Segment Start: SOURCE MATERIAL

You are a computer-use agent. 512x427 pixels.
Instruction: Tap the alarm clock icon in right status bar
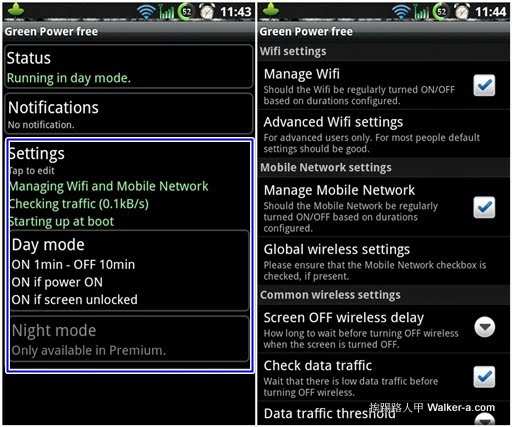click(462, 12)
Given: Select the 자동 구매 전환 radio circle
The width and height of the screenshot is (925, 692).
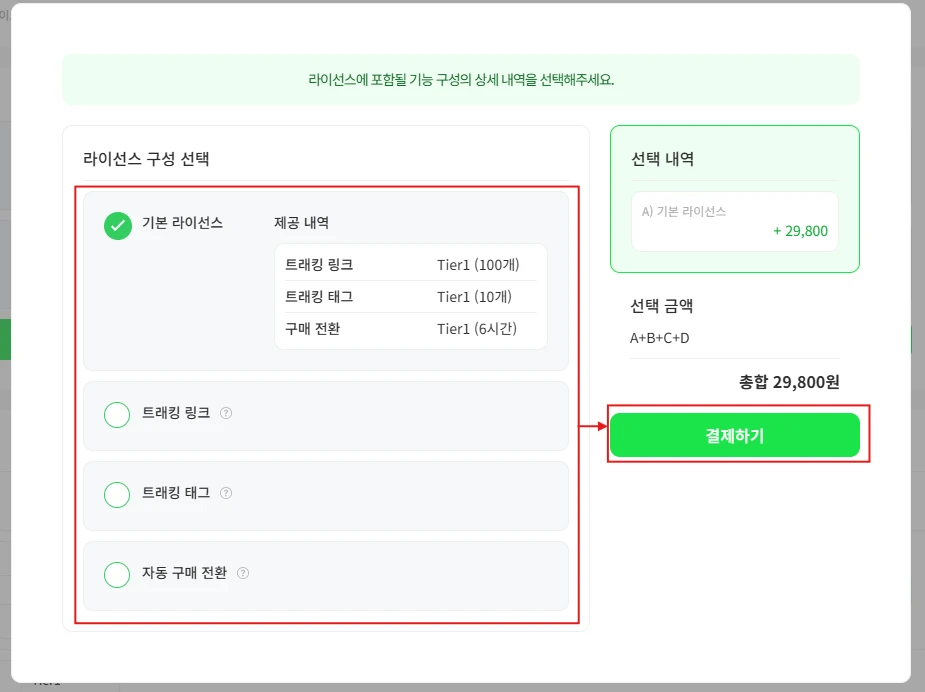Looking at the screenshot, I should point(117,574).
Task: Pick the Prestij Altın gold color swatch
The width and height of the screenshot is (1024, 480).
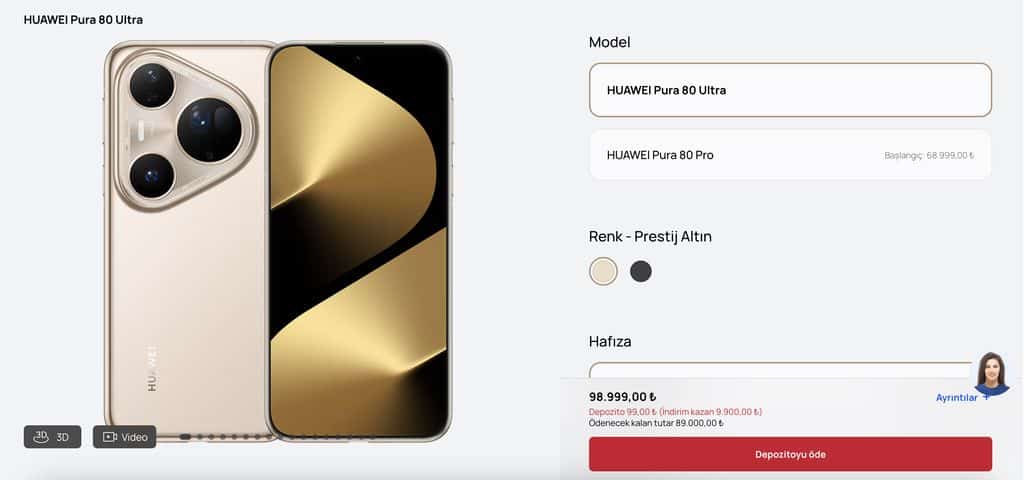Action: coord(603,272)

Segment End: SOURCE MATERIAL

ACTIVITY ▸
The job here is to write out the records exactly, pictures excluded.

RESULT FOR THIS TASK ▸
You are a computer-use agent. 512x427 pixels.
Instruction: Tap the alarm clock icon in right status bar
click(462, 12)
Given: Select the 자동 구매 전환 radio circle
The width and height of the screenshot is (925, 692).
Looking at the screenshot, I should point(117,574).
Task: Pick the Prestij Altın gold color swatch
The width and height of the screenshot is (1024, 480).
Action: coord(603,272)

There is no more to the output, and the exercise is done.